## Data shown:
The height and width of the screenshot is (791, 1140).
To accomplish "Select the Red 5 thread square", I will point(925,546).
...
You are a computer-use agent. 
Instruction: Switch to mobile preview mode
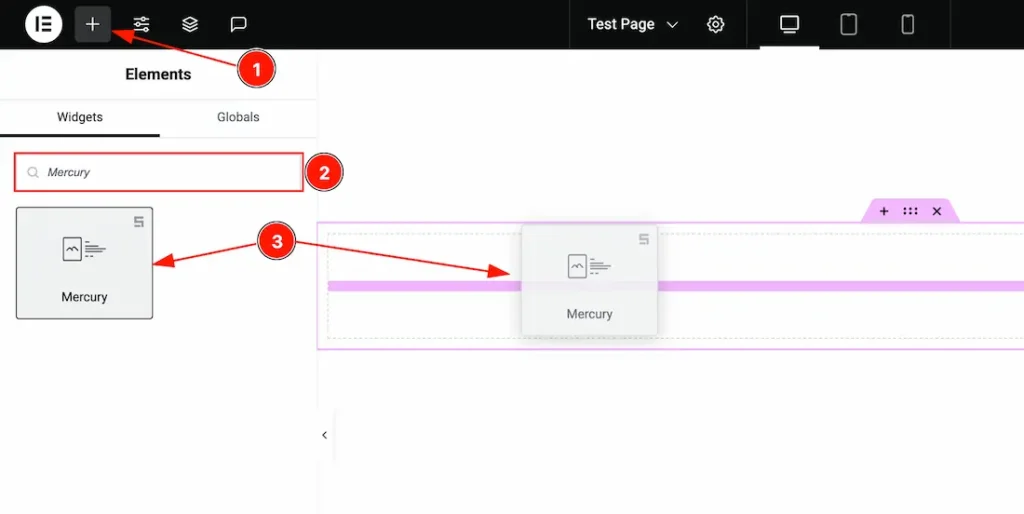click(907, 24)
--
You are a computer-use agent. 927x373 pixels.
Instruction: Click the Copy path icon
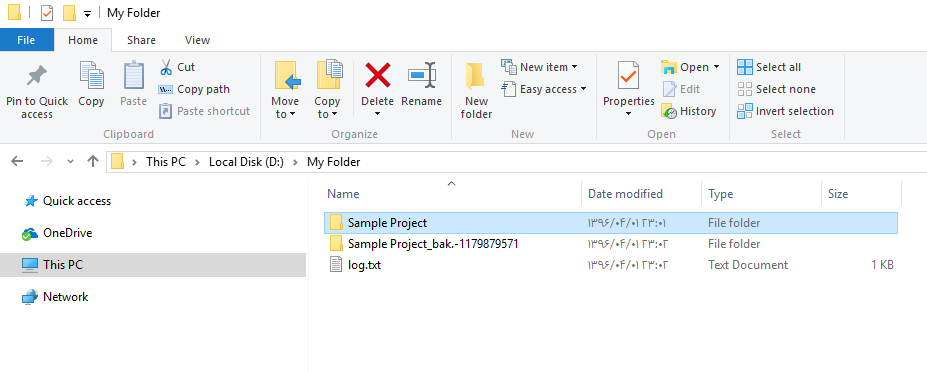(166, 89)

## Directions for this task:
In the listing, how many lines have the word "computer"? Write only that number.

## Problem solution:
2